ActionAid warns Nigeria that Mauritius tax treaty could ‘hurt’ economy
ActionAid Nigeria (AAN), asked the Federal government to abstain from ratifying the tax treaty until all grey areas of the draft documents that could hurt the economy have been amended. (Image: ActionAid)
In what could prove to be a setback to Mauritius in cementing its position as a gateway to Africa, the government of Nigeria has been urged to think twice before ratifying its tax treaty with the island nation.
As the second largest economy of Sub-Saharan Africa, Nigeria commands a large flow of Foreign Direct Investments into the continent, and Mauritius, with its expertise in guiding global investors interested in making inroads into the growing economies in the region, is keen to partner with the booming West African economy.
However, at a one-day technical meeting to review the Nigeria-Mauritius Double Taxation Treaty last week, UK-based NGO ActionAid’s Nigeria chapter, ActionAid Nigeria (AAN), asked the Federal government to abstain from ratifying the tax treaty until all grey areas of the draft documents that could hurt the economy have been amended.
The recently signed Double Taxation Treaty (DTT) between Nigeria and Mauritius, covering beneficial tax rates for dividends, interest, royalties, resident-based taxation of capital gains and rules in respect of taxation of permanent establishments, is still awaiting ratification in Abuja.
In his opening remarks at the forum which had over 30 participants from the civil society organisations, CSOs, Economists, Public Policy Analysts, representatives from MDAs and the media, the Country Director of AAN, Dr Abdu Hussaini, said that despite the potential benefits of international treaties to national developmental efforts, the government should be wary in signing treaties in view of the likely hurtful impact on the economy.
He reasoned that, with the way the Federal Government signs all manners of treaties, like the one on double taxation with Mauritius, Nigeria’s drive for Foreign Direct Investment and need to derive maximum benefits from tax revenue may be in jeopardy as a result of “capital round tripping by multinational firms,” who are equally “treaty shopping,” looking for best tax havens for lower taxes or to evade taxes.
Hussaini noted in particular that the draft Mauritius-Nigeria DTT should be subjected to critical study and made to conform with international best practices like the United Nations OECD models before further action is taken on it.

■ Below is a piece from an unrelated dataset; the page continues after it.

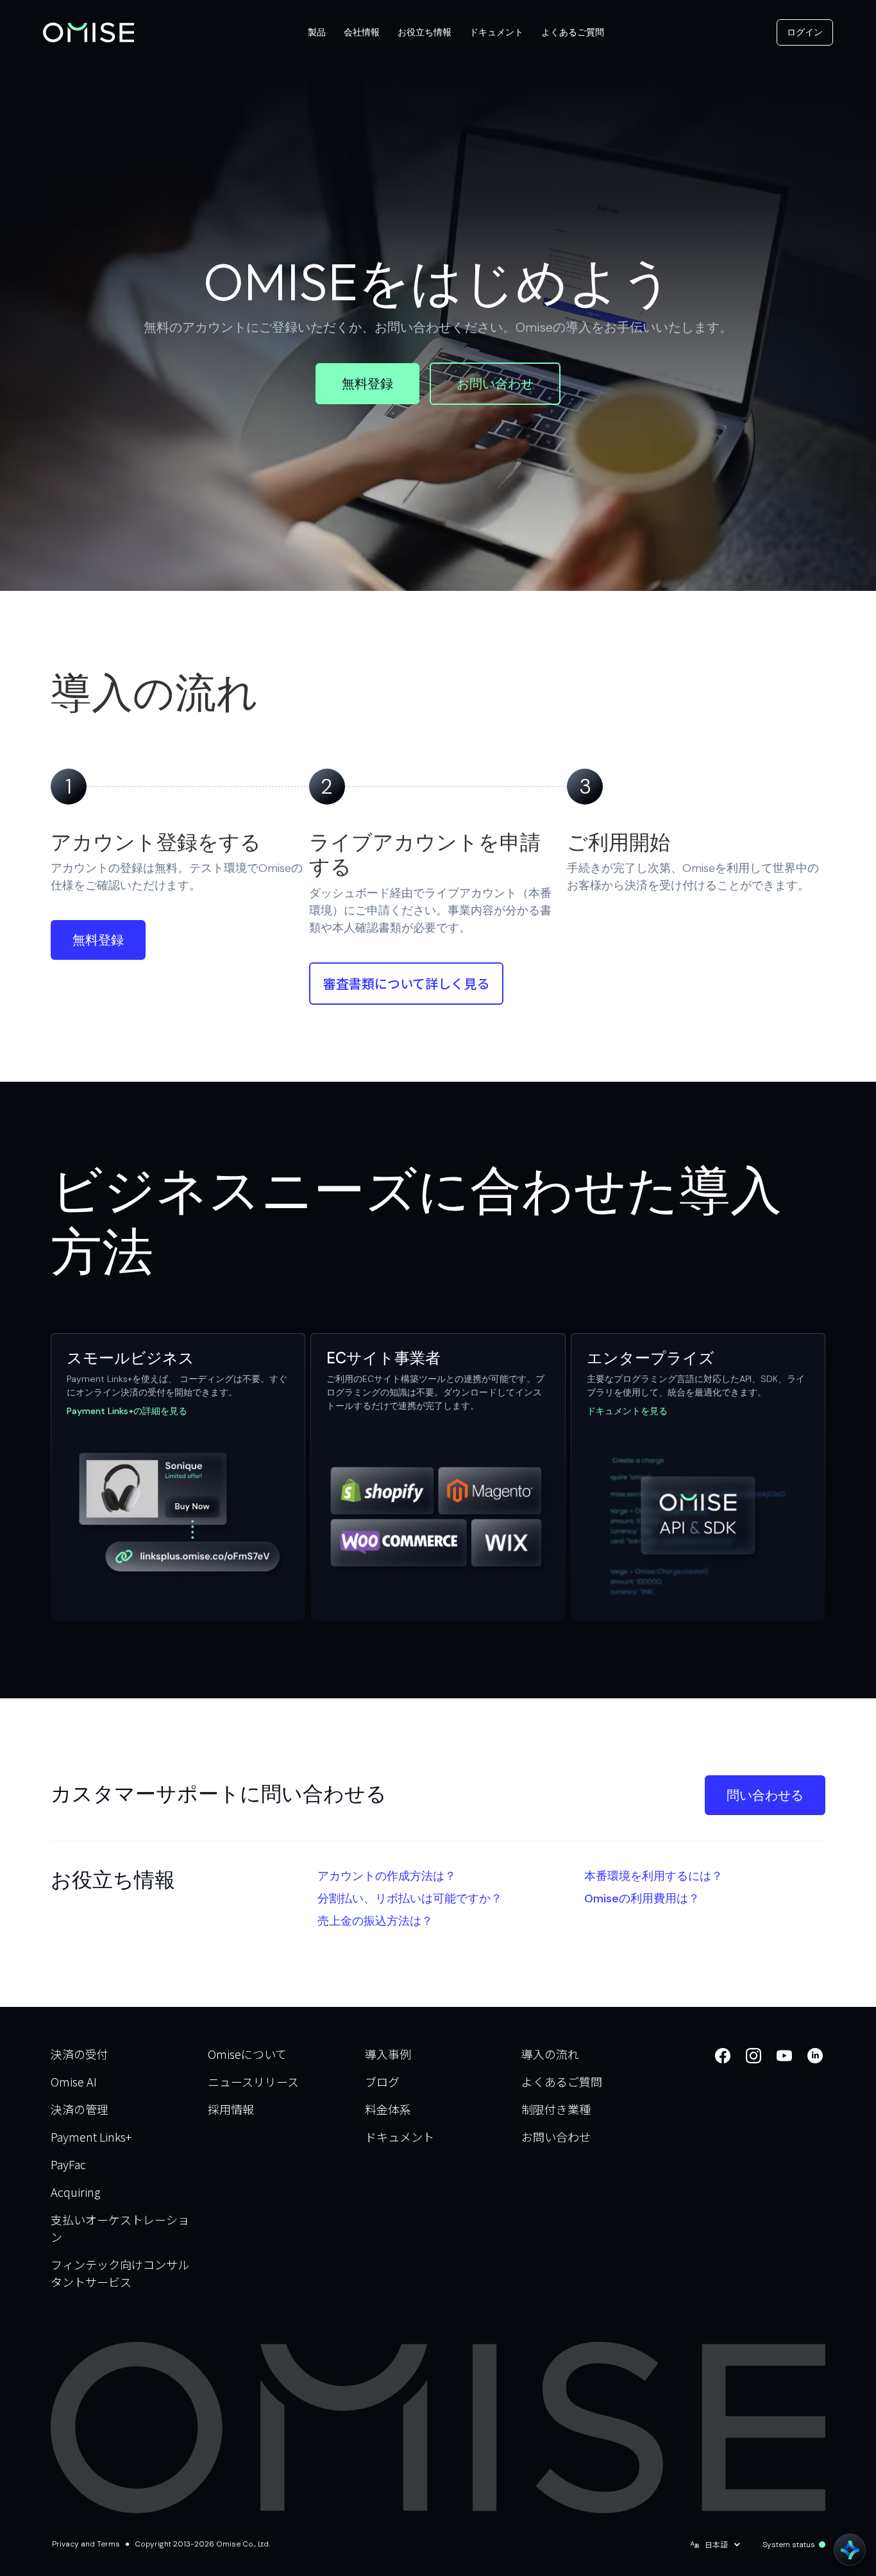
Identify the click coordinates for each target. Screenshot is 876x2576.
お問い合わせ (495, 383)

“Mauritius has this kind of treaty with over 30 countries and many of these investors go on treaty shopping. Mauritius has a very good business environment and they (the investors) just go there and register, to go to bigger markets and use Mauritius as a base,” he observed.
“So, what I am questioning is the principle of the Mauritius-Nigeria DTT. Why do you want to have this type of treaty with Mauritius? Why not Brazil, why not India, why not China? Those are where the markets are and where you see the maximum benefits of such bilateral relationships. When you are not doing that? Why are you going to an island when the island itself does not have any parent company located on it?” he reasoned.
Also, Donald Ideh, who presented a paper titled “Review of Mauritius-Nigeria Double Taxation Treaty” by tax expert Taiwo Oyedele, said that one of the setbacks of DTTs is the allowance they create for tax evasion or treaty shopping.
Besides, AAN also urged the government not to sign the Economic Partnership Agreement (EPA) between the Economic Community of West African States (ECOWAS) and European Union (EU), details of which concluded and endorsed last week by a meeting of ministers of finance from West African countries.